Bank loans and loan notes are classified as current
liabilities, unless the Company has an unconditional
right to defer settlement of the liability for at least
12 months after the balance sheet date.
Derivative financial instruments
and hedging activities
Derivative financial instruments used by the
Company are stated at fair value on initial recognition
and at subsequent balance sheet dates.
Hedge accounting is used only where, at the inception of
the hedge, there is formal designation and documentation
of the hedging relationship, there is an economic
relationship between the item being hedged and the
hedging derivative and credit risk does not dominate the
economic relationship.
Interest-rate swaps
Interest-rate swaps are classified as hedges
where they hedge exposure to cash flow variability
in interest rates.
For interest-rate swaps, the effective portion of the gain
or loss on the hedging instrument is recognised directly
in comprehensive income, while the ineffective portion
is recognised in the income statement within ‘fair value
gain/loss on financial derivatives’.
Share capital
Ordinary shares are classified as equity. Incremental
costs directly attributable to the issue of new shares or
options are shown in equity as a deduction, net of tax,
from the proceeds.
When the Company repurchases its own shares the
cost of the shares purchased and associated
transaction costs are taken directly to equity and
deducted from retained earnings. The nominal value of
shares purchases is transferred from share capital to
the capital redemption reserve.
J D WETHERSPOON PLC
ANNUAL REPORT AND FINANCIAL STATEMENTS 2019
43
ACCOUNTING POLICIES
Share-based charges
The Company has an employee share incentive plan
which awards shares to qualifying employees; there is
also a deferred bonus scheme which awards shares to
directors and senior managers, subject to specific
performance criteria.
The cost of the awards in respect of these plans is
measured by reference to the fair value at the date at
which they are granted and is amortised as an expense
over the vesting period. In assessing the initial fair
value, no account is taken of any vesting conditions,
other than market conditions linked to the price of the
shares of the Company.
The Company currently has no other share-based
transactions.
Shares purchased for share-based payment awards
are held in equity at historic cost, until the awards vest,
when they are transferred to employees.
Changes in standards
The following new standards, amendments to
standards or interpretations are mandatory for the
first time for the financial year beginning
29 July 2019 and will have a minimal impact on
the financial statements:
IFRS 9 Financial Instruments
IFRS 15 Revenue from Contracts with Customers
Amendments to IFRS 2: Classification and
Measurement of Share-based Payment Transactions
IFRS 9 Financial Instruments
The standard sets out the requirements of the
recognition, derecognition, impairment and
measurement of financial instruments, as well as the
rules for hedge accounting. The standard replaces IAS
39 Financial Instruments: reporting and measurement.

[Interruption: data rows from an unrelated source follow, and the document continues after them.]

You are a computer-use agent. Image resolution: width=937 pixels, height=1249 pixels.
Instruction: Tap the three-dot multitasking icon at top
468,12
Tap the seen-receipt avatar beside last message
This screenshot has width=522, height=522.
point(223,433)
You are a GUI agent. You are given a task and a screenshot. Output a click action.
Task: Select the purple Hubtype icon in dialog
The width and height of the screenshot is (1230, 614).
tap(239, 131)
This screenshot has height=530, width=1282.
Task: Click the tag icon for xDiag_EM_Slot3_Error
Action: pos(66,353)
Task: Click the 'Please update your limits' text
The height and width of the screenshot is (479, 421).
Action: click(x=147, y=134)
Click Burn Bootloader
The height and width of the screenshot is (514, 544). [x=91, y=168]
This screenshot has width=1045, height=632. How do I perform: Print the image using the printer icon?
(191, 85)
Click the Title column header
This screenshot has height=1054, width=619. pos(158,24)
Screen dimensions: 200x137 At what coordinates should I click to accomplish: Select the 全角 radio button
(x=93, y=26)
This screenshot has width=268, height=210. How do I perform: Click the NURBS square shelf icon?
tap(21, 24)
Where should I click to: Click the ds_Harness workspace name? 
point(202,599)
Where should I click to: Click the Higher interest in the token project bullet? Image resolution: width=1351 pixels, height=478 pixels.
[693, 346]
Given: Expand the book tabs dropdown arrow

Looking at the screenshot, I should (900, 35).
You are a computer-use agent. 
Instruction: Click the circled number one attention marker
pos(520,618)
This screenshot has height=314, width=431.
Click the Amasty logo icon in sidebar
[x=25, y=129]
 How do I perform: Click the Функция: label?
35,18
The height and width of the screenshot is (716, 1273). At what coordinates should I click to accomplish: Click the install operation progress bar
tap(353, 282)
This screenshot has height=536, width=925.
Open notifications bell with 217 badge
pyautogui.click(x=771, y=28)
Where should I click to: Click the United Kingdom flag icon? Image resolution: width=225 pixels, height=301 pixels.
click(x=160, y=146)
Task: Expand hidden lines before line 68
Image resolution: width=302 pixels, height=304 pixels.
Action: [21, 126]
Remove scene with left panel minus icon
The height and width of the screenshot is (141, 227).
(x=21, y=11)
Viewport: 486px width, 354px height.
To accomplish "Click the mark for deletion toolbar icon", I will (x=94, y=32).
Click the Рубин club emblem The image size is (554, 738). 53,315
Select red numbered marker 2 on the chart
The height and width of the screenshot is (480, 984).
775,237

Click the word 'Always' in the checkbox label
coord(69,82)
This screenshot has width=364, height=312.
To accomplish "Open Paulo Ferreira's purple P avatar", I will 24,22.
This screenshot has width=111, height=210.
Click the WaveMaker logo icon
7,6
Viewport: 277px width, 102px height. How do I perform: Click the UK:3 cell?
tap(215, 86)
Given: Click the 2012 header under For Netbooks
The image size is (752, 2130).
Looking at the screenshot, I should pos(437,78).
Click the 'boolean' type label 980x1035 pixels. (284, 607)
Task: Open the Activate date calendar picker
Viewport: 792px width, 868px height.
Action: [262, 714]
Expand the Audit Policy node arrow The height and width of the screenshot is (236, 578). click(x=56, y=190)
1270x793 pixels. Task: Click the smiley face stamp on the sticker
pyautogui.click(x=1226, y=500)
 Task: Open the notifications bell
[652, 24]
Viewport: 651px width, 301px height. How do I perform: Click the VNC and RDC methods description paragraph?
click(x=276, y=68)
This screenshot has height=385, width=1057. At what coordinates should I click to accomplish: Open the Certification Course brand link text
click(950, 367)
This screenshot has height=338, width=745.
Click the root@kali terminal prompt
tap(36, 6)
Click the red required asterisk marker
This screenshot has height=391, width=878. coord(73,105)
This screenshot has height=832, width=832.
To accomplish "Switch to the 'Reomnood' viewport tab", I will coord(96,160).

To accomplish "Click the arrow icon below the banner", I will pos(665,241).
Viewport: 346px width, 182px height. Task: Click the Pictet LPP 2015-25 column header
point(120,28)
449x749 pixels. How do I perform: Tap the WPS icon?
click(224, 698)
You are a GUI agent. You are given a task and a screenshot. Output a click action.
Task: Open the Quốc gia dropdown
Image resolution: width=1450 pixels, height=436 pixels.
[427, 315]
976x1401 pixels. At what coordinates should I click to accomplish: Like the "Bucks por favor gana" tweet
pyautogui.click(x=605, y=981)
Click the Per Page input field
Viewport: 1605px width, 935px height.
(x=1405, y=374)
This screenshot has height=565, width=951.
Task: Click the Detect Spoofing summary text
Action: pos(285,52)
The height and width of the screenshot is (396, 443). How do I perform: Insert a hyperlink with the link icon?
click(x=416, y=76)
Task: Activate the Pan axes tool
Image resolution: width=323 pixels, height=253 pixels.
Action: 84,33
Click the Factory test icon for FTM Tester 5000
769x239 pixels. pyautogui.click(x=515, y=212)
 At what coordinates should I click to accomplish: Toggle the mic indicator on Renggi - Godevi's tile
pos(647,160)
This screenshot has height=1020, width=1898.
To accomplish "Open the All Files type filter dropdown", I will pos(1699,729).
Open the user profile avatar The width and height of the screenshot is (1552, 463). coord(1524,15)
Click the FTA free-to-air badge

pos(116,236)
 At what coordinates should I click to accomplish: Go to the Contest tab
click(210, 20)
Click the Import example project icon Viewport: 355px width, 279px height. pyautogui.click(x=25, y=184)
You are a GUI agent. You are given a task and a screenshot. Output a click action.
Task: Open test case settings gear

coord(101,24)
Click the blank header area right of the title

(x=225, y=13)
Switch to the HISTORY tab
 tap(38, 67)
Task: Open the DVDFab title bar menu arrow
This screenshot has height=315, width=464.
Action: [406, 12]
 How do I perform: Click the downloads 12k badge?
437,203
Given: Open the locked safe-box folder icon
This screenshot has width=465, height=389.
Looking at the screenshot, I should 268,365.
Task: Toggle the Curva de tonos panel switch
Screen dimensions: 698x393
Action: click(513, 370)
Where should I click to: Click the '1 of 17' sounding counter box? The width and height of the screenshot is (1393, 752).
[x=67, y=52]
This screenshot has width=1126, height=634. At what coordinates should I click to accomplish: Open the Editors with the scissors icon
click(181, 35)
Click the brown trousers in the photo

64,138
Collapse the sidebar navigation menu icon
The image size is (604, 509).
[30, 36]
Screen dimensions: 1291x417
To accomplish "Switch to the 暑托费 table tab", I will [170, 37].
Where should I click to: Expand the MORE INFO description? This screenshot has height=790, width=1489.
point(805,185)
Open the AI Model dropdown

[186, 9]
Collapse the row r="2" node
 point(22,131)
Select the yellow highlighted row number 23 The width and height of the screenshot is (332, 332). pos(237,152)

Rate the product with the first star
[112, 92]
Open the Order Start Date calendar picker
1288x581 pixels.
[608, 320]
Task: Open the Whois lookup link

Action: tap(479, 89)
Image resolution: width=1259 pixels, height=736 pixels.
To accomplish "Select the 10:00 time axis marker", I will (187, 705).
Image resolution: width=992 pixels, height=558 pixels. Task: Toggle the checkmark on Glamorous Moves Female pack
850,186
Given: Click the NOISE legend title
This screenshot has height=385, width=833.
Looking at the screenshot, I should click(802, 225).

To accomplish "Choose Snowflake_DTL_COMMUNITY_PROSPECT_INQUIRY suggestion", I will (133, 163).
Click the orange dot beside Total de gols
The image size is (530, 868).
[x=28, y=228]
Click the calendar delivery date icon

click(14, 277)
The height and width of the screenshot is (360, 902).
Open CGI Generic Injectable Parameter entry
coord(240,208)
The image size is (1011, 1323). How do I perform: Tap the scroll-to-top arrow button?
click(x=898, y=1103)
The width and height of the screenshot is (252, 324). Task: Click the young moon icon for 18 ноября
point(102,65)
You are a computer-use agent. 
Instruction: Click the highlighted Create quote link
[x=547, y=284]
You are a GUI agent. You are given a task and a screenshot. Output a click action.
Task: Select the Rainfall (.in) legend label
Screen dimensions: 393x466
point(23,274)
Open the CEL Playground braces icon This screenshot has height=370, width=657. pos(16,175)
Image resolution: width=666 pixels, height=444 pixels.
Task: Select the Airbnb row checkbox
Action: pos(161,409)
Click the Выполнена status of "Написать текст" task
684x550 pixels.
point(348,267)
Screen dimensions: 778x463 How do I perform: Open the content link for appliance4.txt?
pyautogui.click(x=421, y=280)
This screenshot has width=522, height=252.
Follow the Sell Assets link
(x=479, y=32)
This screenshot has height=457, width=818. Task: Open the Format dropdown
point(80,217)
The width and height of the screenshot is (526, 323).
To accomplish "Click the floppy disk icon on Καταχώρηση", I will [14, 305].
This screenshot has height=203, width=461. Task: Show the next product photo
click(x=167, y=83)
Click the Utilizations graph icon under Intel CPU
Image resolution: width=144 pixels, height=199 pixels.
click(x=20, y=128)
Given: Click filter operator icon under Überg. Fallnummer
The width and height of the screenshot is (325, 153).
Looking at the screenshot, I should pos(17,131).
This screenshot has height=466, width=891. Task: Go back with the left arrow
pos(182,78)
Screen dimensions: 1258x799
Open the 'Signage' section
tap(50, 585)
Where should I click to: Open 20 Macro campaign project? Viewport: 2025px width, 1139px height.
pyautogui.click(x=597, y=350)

The Company applied the new hedge accounting
requirements in IFRS 9 prospectively from 30 July
2018. Comparative figures have not been restated.
On adoption of IFRS 9, all hedging relationships which
were hedging relationships under IAS 39 at the
29-July-2018 reporting date met IFRS 9’s criteria for
hedge accounting at 30 July 2018 and were therefore
regarded as continuing hedging relationships. There
has been no change in measurement of the numbers
recognised as a result of the transition.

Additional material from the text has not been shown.